Exercise task -
Rewrite the lines between the one holding "Switch to the api.router.js tab" and the one holding "pos(683,54)", inclusive, replacing "Click" with "Tap" and changing nothing else.

Data for this task -

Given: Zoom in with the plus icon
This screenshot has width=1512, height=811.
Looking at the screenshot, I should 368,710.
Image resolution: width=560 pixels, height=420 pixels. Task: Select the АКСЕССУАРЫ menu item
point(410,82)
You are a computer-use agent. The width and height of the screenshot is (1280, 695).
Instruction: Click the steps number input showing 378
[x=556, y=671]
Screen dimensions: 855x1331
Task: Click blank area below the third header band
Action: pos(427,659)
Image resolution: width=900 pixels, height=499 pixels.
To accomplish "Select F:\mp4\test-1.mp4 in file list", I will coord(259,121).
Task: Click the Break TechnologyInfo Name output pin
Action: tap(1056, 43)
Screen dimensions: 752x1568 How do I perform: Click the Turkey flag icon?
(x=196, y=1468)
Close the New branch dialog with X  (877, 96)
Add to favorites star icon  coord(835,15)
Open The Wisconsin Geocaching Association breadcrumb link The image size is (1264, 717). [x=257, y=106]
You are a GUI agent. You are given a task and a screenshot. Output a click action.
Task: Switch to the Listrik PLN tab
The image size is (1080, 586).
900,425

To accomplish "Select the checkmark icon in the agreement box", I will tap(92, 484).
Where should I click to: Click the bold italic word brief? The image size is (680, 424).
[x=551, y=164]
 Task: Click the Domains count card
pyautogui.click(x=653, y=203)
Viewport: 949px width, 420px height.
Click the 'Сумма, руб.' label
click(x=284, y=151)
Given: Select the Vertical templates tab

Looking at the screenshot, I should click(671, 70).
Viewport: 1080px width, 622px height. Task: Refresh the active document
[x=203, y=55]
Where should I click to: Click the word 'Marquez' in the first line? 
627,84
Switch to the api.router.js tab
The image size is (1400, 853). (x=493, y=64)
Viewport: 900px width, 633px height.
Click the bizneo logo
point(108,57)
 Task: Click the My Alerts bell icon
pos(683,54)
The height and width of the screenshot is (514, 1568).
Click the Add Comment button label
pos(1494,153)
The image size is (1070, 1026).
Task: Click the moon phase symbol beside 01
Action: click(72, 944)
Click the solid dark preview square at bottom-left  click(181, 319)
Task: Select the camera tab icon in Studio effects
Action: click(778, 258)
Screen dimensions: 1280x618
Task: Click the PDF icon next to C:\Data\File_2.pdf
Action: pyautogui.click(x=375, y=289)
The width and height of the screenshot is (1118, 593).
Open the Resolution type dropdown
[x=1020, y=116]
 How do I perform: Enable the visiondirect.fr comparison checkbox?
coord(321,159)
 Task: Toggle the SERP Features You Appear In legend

Answer in full -
Switch to the api.router.js tab
The image size is (1400, 853). (x=493, y=64)
Viewport: 900px width, 633px height.
Tap the bizneo logo
point(108,57)
 Task: Tap the My Alerts bell icon
pos(683,54)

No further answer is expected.